Винсент с наслаждением затягивался, потирая время от времени себе щеку теплым, чуть влажным чубуком трубка. А Тео, пуская облачко дыма, задумчиво глядел на шершавые доски стены и видел свое детство в Брабанте. Винсент всегда был для него самым близким человеком на свете, гораздо более близким, чем мать или отец. Благодаря Винсенту все его детство было светлым и чудесным. За этот год в Париже он забыл Винсента, но больше уже никогда его не забудет. Без Винсента ему все время чего-то недоставало. Он чувствовал, что оба они как бы были частью единого целого. Вместе они ясно видели свою жизненную цель, а порознь — заходили в тупик. Вместе они понимали смысл жизни и дорожили ею, а сам он, без Винсента, не раз спрашивал себя, к чему все его старания и все успехи? Надо, чтобы Винсент был рядом, тогда жизнь будет полной. И Винсенту он необходим, ведь Винсент настоящий ребенок. Надо его вытащить из этой дыры, поставить опять на ноги. Надо заставить его понять, что он впустую растрачивает себя, надо как-то встряхнуть его, чтобы он обрел новую цель, новые силы.
— Винсент, — сказал он, — подождем день или два, пока ты немного окрепнешь, а потом я заберу тебя домой, в Эттен.
Несколько минут Винсент дымил трубкой и не отзывался. Он хорошо понимал, что теперь надо все обсудить самым тщательным образом, и для этого, к несчастью, нет иного средства, кроме слов. Что ж, он постарается раскрыть Тео свою душу. И тогда все уладится.

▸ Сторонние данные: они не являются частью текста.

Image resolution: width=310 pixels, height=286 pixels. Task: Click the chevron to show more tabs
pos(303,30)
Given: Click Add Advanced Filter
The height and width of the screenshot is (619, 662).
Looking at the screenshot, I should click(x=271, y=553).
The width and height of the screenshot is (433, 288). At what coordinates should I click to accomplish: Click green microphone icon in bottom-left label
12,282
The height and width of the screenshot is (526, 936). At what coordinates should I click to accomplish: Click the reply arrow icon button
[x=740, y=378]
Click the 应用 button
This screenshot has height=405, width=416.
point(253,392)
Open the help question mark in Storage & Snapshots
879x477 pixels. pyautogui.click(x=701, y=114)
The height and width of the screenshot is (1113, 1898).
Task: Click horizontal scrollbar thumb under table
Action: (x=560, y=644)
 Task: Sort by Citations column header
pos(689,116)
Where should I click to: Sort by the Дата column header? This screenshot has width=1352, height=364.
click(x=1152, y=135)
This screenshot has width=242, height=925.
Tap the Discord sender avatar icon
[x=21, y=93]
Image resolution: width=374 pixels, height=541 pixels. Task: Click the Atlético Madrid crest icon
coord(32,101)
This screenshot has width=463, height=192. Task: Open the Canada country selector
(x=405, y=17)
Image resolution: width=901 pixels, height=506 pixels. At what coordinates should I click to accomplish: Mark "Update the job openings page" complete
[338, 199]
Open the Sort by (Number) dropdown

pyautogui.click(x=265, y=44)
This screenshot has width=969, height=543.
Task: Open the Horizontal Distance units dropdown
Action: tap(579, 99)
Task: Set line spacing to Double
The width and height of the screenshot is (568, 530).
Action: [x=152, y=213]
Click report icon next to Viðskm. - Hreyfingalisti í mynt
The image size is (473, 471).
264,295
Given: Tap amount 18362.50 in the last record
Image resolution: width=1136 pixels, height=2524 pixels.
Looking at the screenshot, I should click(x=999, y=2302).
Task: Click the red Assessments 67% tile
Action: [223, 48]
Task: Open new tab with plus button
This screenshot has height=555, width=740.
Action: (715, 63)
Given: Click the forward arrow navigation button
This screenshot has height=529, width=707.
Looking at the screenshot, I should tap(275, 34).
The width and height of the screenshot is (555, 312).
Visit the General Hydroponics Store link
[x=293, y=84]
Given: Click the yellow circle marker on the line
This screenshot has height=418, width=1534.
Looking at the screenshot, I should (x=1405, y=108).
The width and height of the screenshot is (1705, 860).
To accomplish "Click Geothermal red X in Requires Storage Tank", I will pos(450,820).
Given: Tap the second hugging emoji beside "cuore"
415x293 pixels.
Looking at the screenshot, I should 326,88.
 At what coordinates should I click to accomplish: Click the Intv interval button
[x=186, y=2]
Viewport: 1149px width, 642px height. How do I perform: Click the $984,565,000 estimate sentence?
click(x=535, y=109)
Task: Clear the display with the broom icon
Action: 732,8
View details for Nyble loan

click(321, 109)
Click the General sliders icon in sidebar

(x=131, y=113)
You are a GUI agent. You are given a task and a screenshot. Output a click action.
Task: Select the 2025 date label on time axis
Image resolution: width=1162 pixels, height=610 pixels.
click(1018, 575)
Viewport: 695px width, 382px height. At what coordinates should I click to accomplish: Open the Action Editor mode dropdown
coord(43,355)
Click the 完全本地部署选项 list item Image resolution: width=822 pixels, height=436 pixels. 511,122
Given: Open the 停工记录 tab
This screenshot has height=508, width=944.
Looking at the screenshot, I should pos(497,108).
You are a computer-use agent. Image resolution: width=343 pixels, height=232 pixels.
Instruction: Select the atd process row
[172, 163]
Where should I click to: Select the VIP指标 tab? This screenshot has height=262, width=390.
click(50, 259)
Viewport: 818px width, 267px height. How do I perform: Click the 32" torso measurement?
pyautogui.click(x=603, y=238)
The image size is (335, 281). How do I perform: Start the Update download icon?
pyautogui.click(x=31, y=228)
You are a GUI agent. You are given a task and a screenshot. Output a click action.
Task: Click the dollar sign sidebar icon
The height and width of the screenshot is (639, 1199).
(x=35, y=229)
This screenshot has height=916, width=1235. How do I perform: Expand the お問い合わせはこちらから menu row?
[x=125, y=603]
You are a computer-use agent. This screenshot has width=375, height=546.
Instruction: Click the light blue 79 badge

— Тео, а есть ли смысл мне возвращаться домой? Сам того не желая, я стал в глазах семьи пропащим, подозрительным человеком, во всяком случае на меня смотрят с опаской. Вот почему я думаю, что лучше мне держаться подальше от родных, чтобы я как бы перестал для них существовать. Меня часто обуревают страсти, я в любую минуту могу натворить глупостей. Я несдержан на язык и часто поступаю поспешно там, где нужно терпеливо ждать. Но должен ли я из-за этого считать себя человеком опасным и не способным ни на что толковое? Не думаю. Нужно только эту самую страстность обратить на хорошее дело. К примеру, у меня неудержимая страсть к картинам и книгам и я хочу всю жизнь учиться, — для меня это так же необходимо, как хлеб. Надеюсь, ты понимаешь меня.
— Понимаю, Винсент. Но любоваться картинами и читать книги — в твои годы всего лишь развлечение. Это не может стать делом твоей жизни. Вот уже пять лет ты не устроен, мечешься от одного к другому. За это время ты опускался все больше и больше.
Винсент взял щепоть табаку, растер его между ладонями, чтобы он стал влажным, и набил себе трубку. Но зажечь ее он позабыл.
— Это верно, — отвечал он. — Верно, что порой я зарабатывал себе кусок хлеба сам, а порой мне давали его друзья из милости. Это правда, что я потерял у многих людей всякое доверие и мои денежные дела в самом плачевном состоянии, а будущее темным-темно. Но разве это непременно значит, что я опустился? Я должен, Тео, идти дальше по той дорожке, которую выбрал. Если я брошу искать, брошу учиться, махну на это рукой — вот тогда я действительно пропал.
— Ты что-то стараешься мне втолковать, старина, но убей меня бог, если я понимаю, в чем дело.